Persönlichkeit

Greg Egan

Australischer Autor, der die härteste Hard SF schreibt: Romane, in denen Quantenmechanik und Topologie zu Handlungselementen werden.

Greg Egan (*1961) aus Perth, Australien, ist der Autor, den andere Hard-SF-Autoren lesen, wenn sie herausgefordert werden wollen. Seine Romane und Kurzgeschichten setzen ein Verständnis von Mathematik und Physik voraus, das selbst naturwissenschaftlich gebildete Leser an ihre Grenzen bringt, belohnen aber mit Ideen, die nirgendwo sonst zu finden sind.

Permutation City (1994) erforscht die Frage, was passiert, wenn digitale Bewusstseine ihre eigene Realität erschaffen. Der Roman argumentiert, dass jede mathematisch konsistente Struktur existiert, ob sie berechnet wird oder nicht. Es ist eines der philosophisch radikalsten Bücher der Science-Fiction.

Diaspora (1997) beginnt mit der Entstehung eines künstlichen Bewusstseins in einer Post-Singularitäts-Zivilisation und endet in einem Universum mit sechs Makrodimensionen. Dazwischen liegt eine Geschichte über Neugier als fundamentalen Antrieb intelligenter Wesen.

Schild's Ladder (2002) handelt von einer Katastrophe, bei der ein Experiment eine neue Art von Vakuum erzeugt, das sich mit halber Lichtgeschwindigkeit ausbreitet und den Raum dahinter durch Physik mit anderen Gesetzen ersetzt. Die Protagonisten müssen entscheiden, ob sie das neue Vakuum bekämpfen oder erforschen.

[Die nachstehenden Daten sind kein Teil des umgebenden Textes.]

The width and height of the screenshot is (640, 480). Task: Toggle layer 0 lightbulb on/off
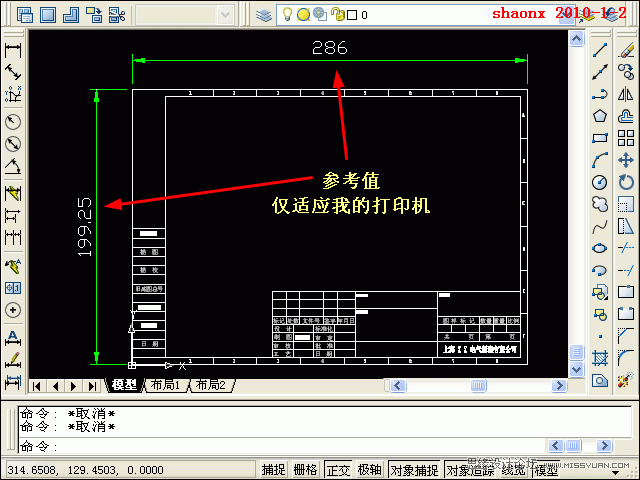click(x=287, y=15)

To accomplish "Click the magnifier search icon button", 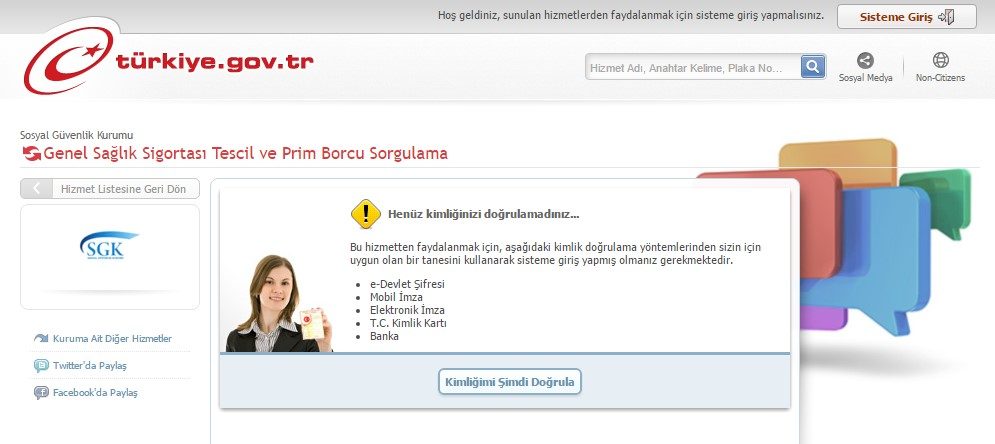I will click(x=813, y=67).
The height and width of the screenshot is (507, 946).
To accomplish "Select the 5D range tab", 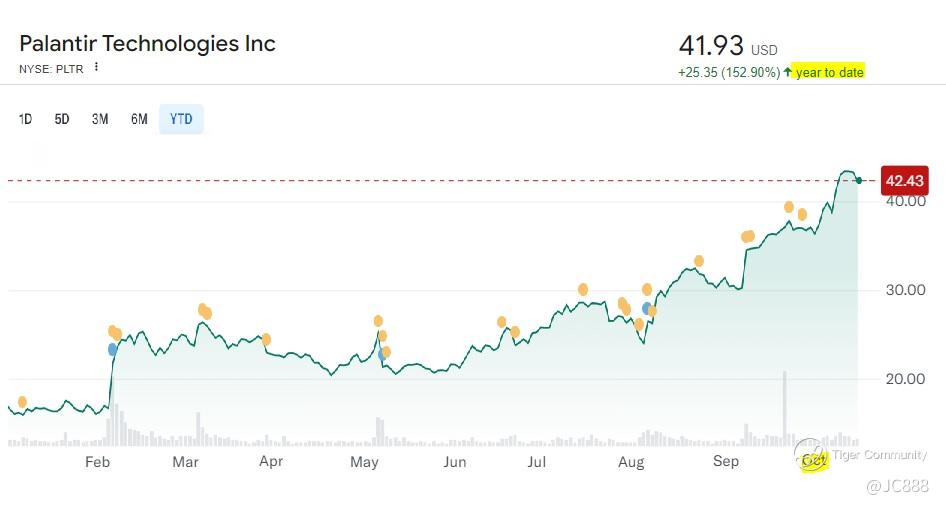I will tap(62, 119).
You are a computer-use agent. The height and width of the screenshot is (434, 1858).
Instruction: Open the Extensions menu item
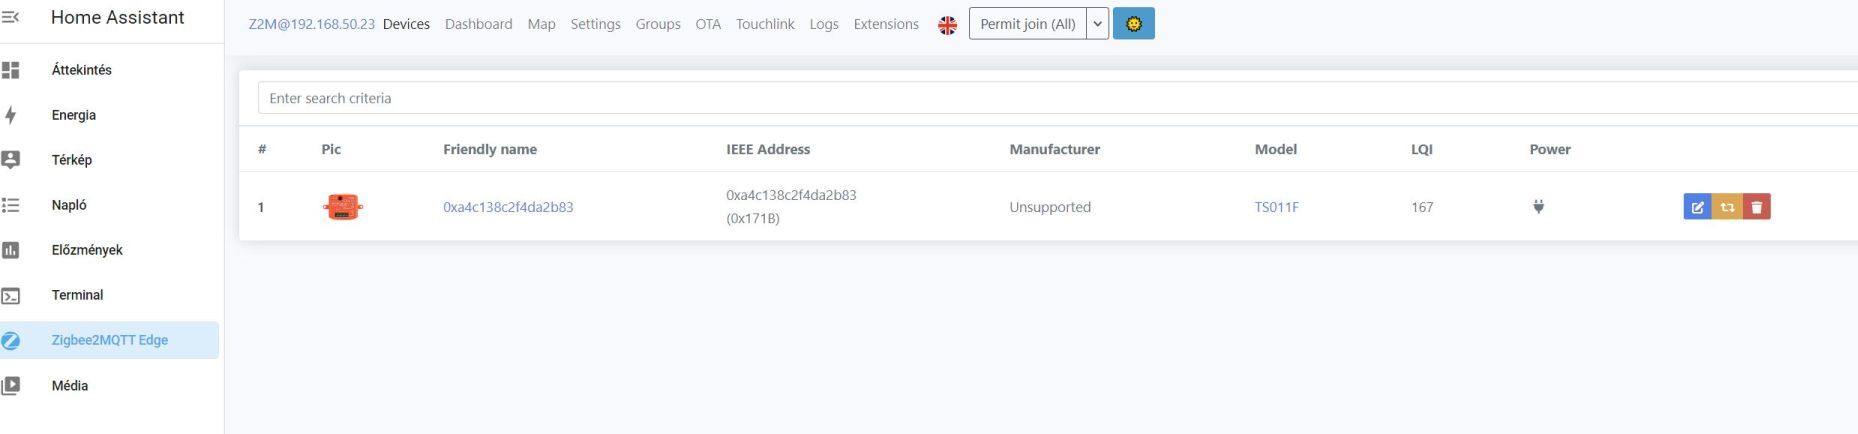[886, 24]
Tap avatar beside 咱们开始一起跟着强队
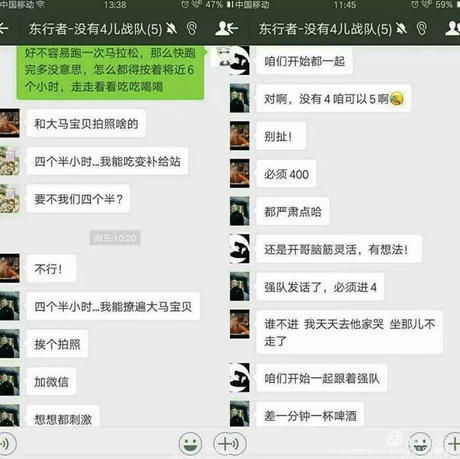 pos(239,377)
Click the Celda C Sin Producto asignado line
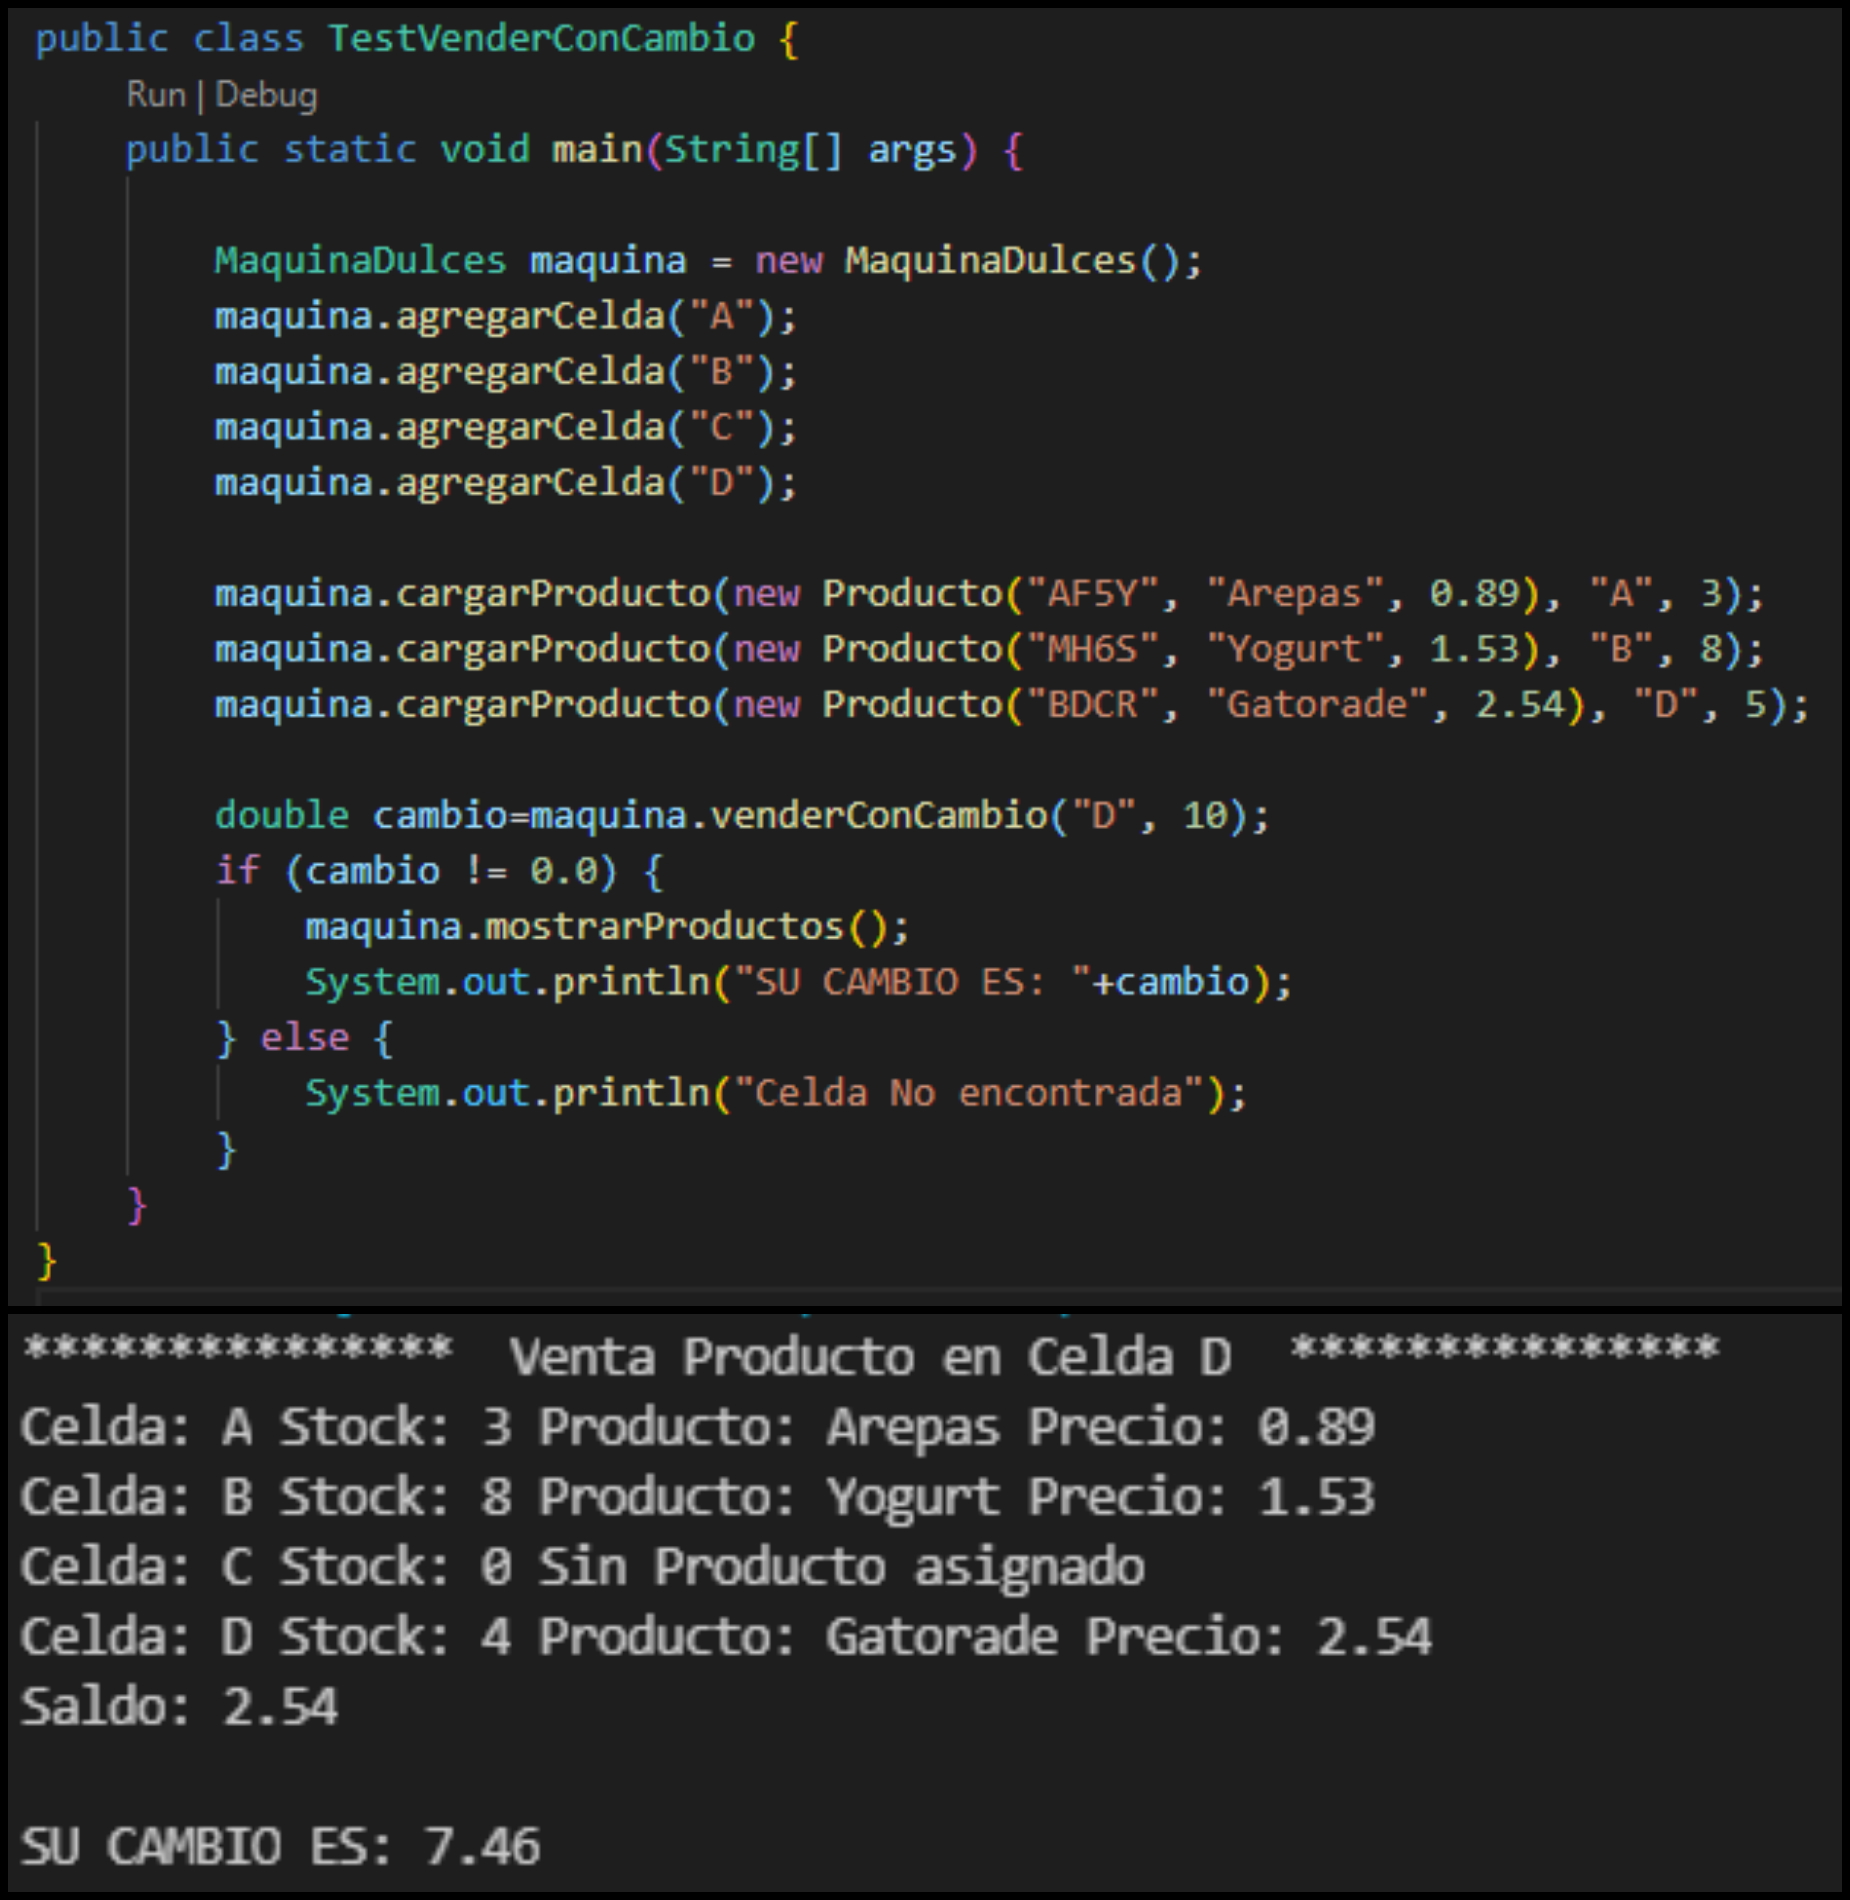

Für seine 1998 in Asimov's Science Fiction veröffentlichte Novelle Oceanic, die Fragen von Glauben und Wissenschaft auf einer fremden Wasserwelt verhandelt, erhielt Egan 1999 den Hugo Award und den Locus Award, zwei der wichtigsten Auszeichnungen des Genres.

Egans Orthogonal-Trilogie spielt in einem Universum, in dem die Raumzeit eine andere Signatur hat als in unserem: Licht verschiedener Frequenzen bewegt sich mit unterschiedlichen Geschwindigkeiten. Er leitete die komplette alternative Physik dieses Universums ab und stellte die Diagramme auf seiner Website zur Verfügung.

Egan lebt zurückgezogen, gibt keine Interviews und veröffentlicht keine Fotos. Sein Werk spricht für sich: Es ist die kompromissloseste Verbindung von Wissenschaft und Literatur, die das Genre kennt.

Neben den Romanen ist Egan auch als Kurzgeschichtenautor einflussreich. Sammlungen wie Axiomatic (1995) bündeln frühe Erzählungen, die viele der Themen vorwegnehmen, die er später in Romanlänge vertiefte: künstliches Bewusstsein, die Konstruktion von Identität und die Frage, was von einem Menschen übrig bleibt, wenn sich sein Substrat verändert. Egans strikte Weigerung, sich öffentlich zu inszenieren, passt zu seinem Werk: Im Zentrum stehen ausschließlich die Ideen, die er mit unnachgiebiger Konsequenz zu Ende denkt, selbst wenn sie Lesern jeden Trost verweigern.